Whatever it is that comes into your mind is perfectly acceptable. The intention is not to solve all your problems in one – or even several – attempts at writing words down. This is simply the first step in cultivating a healthy vocabulary for how YOU. FEEL. There is no right or wrong. No-one else is looking over your shoulder judging you, this is for your eyes only. The only purpose of this exercise is to introduce our consciousness to the correct language for how you feel – you don’t need to analyse any of the emotions or try to untangle anything. You just need to start using the words.
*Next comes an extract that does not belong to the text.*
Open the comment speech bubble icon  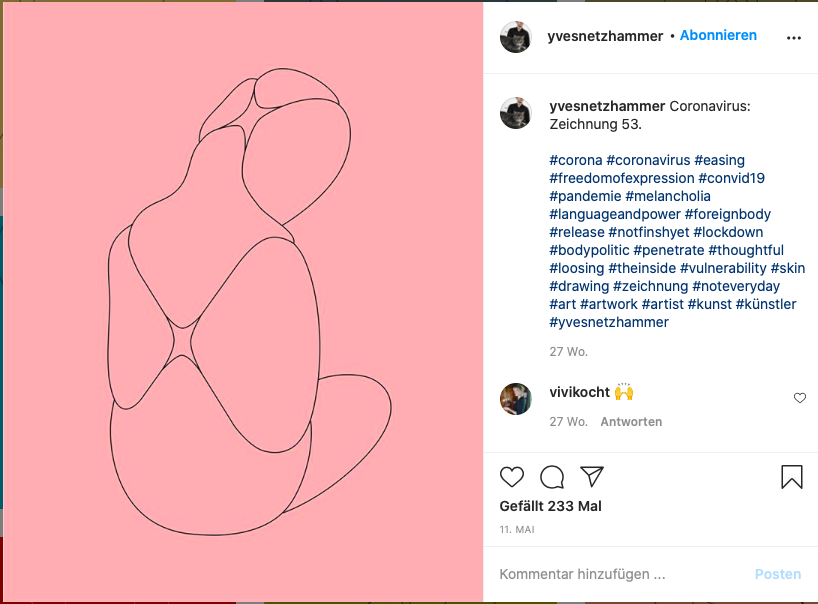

The purpose here is twofold: firstly, you’ll be able to actually label both negative and positive emotions which will allow you to steer yourself toward communicating with your inner self. Secondly, at the same time you’ll be bring these emotions to the surface. If you’re confident that these emotions are already at the surface – and indeed, this is one of the problems you’re having, then the process of consciously labelling them and writing them down may prove surprisingly cathartic. The practice of writing down your emotions is of course, the pre-cursor to more extensive journalling which I write about here. Journalling can be both a soothing, meditative process as well as an enlightening one, offering us the chance to ‘brainstorm’ what might be going on beneath our conscious awareness.
Once you have mastered this early stage of cultivating an emotional vocabulary – of learning the language necessary to communicate with your inner most self – you then need to learn how to navigate the conversation in a constructive way. After all, you don’t want to upset someone you’ve just learned to communicate with, do you?